**The task**. List each line in the items below that contains the string "help". Case counts.
————————
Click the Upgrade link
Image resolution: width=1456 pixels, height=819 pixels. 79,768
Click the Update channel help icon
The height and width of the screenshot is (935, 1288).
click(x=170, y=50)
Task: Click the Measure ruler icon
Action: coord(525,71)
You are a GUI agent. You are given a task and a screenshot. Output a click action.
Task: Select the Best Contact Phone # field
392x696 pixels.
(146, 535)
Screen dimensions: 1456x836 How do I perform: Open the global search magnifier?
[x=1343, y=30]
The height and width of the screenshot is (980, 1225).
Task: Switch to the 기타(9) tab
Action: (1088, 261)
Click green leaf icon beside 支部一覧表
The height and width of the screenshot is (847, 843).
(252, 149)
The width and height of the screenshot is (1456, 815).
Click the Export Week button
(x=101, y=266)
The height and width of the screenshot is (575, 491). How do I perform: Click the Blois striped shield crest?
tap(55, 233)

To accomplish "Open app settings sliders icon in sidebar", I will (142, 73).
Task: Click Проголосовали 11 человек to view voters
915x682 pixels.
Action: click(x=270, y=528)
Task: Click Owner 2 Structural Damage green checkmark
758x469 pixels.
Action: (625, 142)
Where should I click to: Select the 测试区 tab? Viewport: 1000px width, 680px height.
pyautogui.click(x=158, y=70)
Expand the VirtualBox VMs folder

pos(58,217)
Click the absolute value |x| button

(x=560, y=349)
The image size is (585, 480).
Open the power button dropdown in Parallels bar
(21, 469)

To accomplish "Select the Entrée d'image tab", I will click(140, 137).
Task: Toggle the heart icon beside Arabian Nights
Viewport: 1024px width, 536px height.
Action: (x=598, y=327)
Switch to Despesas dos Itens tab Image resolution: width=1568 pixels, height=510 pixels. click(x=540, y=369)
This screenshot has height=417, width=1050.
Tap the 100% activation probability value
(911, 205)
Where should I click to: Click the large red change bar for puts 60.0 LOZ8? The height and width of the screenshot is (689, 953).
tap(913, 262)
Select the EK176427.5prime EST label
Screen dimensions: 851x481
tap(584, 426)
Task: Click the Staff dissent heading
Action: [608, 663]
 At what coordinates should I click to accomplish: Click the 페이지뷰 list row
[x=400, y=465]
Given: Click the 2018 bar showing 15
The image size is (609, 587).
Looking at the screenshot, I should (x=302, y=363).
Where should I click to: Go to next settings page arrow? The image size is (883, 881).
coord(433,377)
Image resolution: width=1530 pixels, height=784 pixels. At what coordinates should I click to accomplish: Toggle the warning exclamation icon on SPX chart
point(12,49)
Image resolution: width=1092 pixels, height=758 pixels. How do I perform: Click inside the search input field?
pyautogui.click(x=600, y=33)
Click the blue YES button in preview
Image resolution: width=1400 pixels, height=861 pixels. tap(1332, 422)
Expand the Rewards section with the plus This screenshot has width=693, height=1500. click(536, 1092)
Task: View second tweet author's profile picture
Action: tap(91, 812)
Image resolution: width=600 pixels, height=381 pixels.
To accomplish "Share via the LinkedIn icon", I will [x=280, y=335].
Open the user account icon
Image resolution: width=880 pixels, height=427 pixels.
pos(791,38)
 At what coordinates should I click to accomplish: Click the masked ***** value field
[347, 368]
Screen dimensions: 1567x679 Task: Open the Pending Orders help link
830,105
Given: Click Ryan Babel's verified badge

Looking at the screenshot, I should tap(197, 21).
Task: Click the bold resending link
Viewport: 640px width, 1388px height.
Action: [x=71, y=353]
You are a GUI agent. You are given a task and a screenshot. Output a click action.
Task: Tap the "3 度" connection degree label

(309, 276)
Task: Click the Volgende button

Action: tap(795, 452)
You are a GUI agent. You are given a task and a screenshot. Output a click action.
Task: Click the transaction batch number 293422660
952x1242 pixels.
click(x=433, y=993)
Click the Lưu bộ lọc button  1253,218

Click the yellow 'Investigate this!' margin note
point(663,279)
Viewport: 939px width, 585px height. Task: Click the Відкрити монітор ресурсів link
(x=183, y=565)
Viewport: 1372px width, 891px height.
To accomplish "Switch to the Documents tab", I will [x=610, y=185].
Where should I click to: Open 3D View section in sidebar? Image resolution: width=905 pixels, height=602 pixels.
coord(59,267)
————————
**Output for this task**.
Click the Update channel help icon
Screen dimensions: 1567x679 Task: Open the Pending Orders help link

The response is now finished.